Note: The readings this week are from Lamentations, with the alternative choices of Psalms 137, the subject of this post, or 37. See an earlier post for Psalm 37.
By the rivers of Babylon — there we sat down and there we wept when we remembered Zion. (Ps. 137:1)
We may not remember Zion, but having often sung the 1972 reggae song made famous by Bob Marley and the Melodians, this lament of a people in exile will not be too far from the surface of our memories. To the psalm singer, however, the next verse it he one that hits home:
On the willows there we hung up our harps. For our captors asked us for songs and our tormentors called for mirth: “Sing us one of the songs of Zion!” How shall we sing a song of God in a strange land?
You would think that the singing of songs would be a powerful feature of grief and remembrance in exile. Some of our folk favourites are songs of people in another land, from the more hearty Botany Bay to a plaintive Isle of Innisfree (Dick Farrely, 1950), an oft-recorded song about Irish emigrants:
And when the moonlight creeps across the rooftops of this great city, wondrous though it be / I scarcely feel its wonder or its laughter; I’m once again back home in Innisfree.

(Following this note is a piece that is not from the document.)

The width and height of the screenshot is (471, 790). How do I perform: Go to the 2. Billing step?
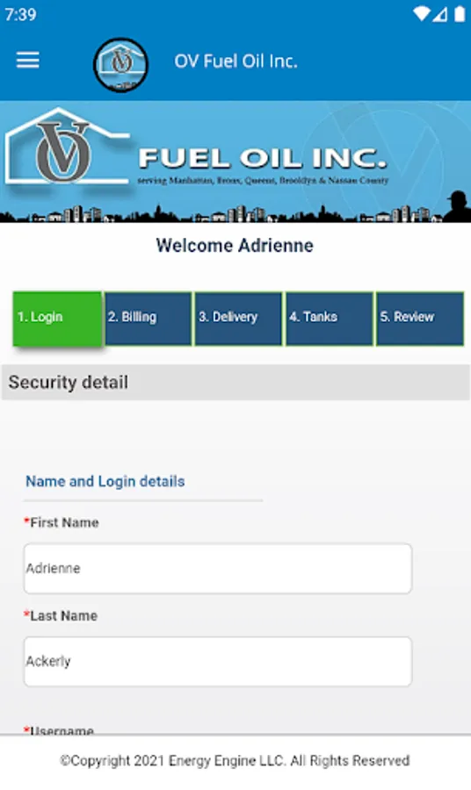point(149,319)
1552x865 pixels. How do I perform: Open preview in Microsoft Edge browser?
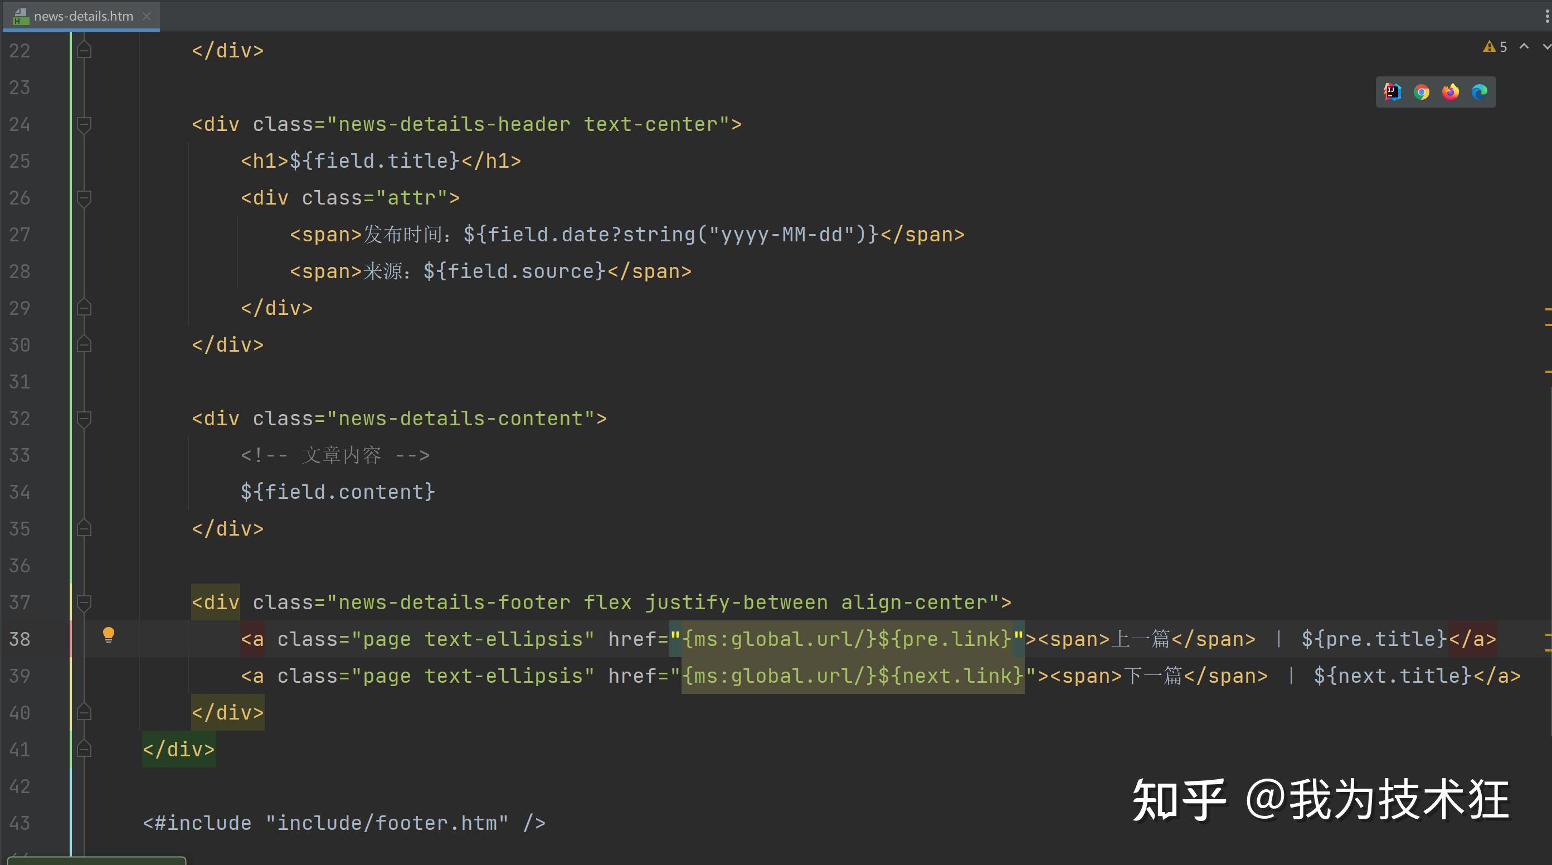(1480, 92)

In Babylon, it seems the Israelites could not muster the inspiration. Was it just to deny the captors? It may have sprung from an anger so strong as to banish all thought of song, generating vicious thoughts against the captors and their children. (v. 9) We may wish to dismiss this sting in the tail as classic outdated Old Testament vengeance; however it does give us a glimpse of what anger can do and how hard it is to manage. Deal with it we must if society is to avoid such dominoes of damage.